We present a novel approach to handle the ongoing explosive increase in the demand for video content in wireless mobile devices. We show how distributed caching and collaboration between users and femtocell-like base stations without high-speed backhaul, which we call helpers, can greatly improve throughput without suffering from the backhaul bottleneck problem common to femtocells. We also investigate the role of collaboration among users - a process that can be interpreted as the mobile devices playing the role of helpers also. This approach allows an improvement in the video throughput without deployment of any additional infrastructure. The efficiency of the caching approach depends on two key system properties: (i) the configuration of the "effective" distributed cache, i.e., which user can connect to which helpers and (ii) the popularity distribution of the video files.

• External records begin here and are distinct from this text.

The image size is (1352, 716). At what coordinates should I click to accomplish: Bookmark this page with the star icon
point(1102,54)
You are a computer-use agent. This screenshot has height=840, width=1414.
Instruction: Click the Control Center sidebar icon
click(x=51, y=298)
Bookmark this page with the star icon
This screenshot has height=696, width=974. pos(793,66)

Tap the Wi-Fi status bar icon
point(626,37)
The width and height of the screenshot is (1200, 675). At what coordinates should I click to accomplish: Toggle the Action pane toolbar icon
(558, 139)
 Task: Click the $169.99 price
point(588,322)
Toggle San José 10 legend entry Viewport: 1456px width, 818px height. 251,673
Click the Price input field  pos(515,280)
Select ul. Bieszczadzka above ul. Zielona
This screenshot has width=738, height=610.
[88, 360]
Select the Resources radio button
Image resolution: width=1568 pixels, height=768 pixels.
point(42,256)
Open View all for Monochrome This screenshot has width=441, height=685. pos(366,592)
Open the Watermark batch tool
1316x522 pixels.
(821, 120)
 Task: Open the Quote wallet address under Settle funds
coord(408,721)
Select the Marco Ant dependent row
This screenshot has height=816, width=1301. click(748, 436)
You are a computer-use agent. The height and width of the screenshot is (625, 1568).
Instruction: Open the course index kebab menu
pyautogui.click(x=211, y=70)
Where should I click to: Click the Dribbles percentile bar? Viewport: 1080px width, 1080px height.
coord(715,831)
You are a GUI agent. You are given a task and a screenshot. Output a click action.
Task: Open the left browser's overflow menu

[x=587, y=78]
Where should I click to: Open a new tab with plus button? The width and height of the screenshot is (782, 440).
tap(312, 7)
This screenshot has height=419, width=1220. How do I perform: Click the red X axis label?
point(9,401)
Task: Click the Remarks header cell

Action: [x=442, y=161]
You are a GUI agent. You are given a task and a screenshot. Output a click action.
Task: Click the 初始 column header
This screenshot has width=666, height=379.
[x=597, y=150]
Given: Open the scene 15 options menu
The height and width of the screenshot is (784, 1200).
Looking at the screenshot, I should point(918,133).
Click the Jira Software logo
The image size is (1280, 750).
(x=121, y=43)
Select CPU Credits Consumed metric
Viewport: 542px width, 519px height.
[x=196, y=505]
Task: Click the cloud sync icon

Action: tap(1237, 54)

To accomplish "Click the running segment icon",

As a function of these properties, we consider the wireless distributed caching problem, i.e., which files should be cached by which helpers. For the uncoded helper problem, a strictly optimum solution of this problem is NP-hard, but good approximation algorithms can be found. Furthermore if distributed coding is used for the caching, exact optimization can be done with polynomial complexity. For the configuration with mobiles-as-helpers problem, we adopt a simplified model wherein users are grouped into clusters within which communications is possible. A key question is the choice of the cluster dimension (collaboration distance), trading off spectral reuse with the probability of finding the desired video within the collaboration distance. Numerical optimization as well as general scaling laws are described. Simulations show that our approach can improve the data throughput by as much as 400 - 500% through addition of helpers, and more than an order of magnitude through the device- to-device communications.